Do sali wszedł nauczyciel, a
zaraz za nim Justin, który szybko przemknął do ławki, w której siedziała
Kaytlin. Wywróciła oczami, wiedząc, że przy nim nie będzie w stanie myśleć o
niczym innym, jak jego obecność. Wyciągnęła z torby długopis i notatnik, po
czym otworzyła na nowej, czystej stronie, zapisując to co mówi nauczyciel.
Zamyślona, w transie zapisywała słowa pana Parksa, tak, że prawie przedarła
stronę. Zaklęła pod nosem i niewiele pod wydartym miejscem, zaczęła notować
dalej. Była skoncentrowana tylko na irytacji spowodowanej obecnością Justina
obok. Wypuściła powietrze, próbując się zacznie uspokoić. Ale kiedy ręka
Biebera wylądowała na jej kolanie, a karteczka została podsunięta pod jej nos,
zrobiło jej się słabo i niemal czuła, że pozieleniała na twarzy. Zakryła usta,
czując nadchodzące wymioty, a jej dłoń wystrzeliła w górę. Pan Parks z
niechęcią przerwał swój wykład i spojrzał na uczennicę.

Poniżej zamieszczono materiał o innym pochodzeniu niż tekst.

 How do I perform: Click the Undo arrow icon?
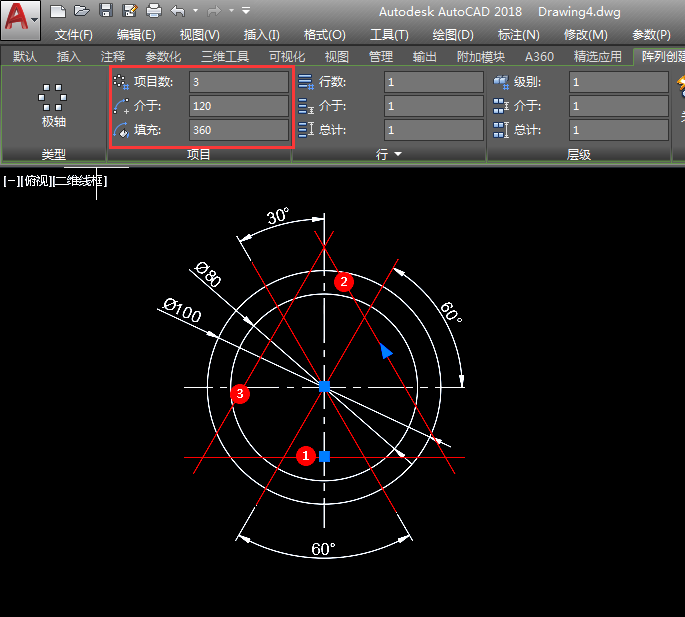point(178,11)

- O co chodzi? - zapytał, ale
po chwili zrozumiał - Leć do pielęgniarki, dziewczyno - nakazał, a Kaytlin z
łoskotem podniosła się z krzesła, po czym pobiegła prosto do łazienki. Czuła
zażenowanie, kiedy nachylała się nad muszą i zwracała swój wczorajszy obiad.
Zdała sobie sprawę, że od poprzedniego popołudnia nie zjadła nic, a to tylko z
powodu nauki i myśleniu o Justinie. Szpinak, który miała wczoraj na obiad
smakował dwa razy gorzej, za drugim razem, a łomotanie w jej głowie, przez głód
nie chciało ustąpić. Żołądek bolał ją tak bardzo, że złapała się za brzuch i
opierając się jedynie brodą o deskę, zwracała dalej.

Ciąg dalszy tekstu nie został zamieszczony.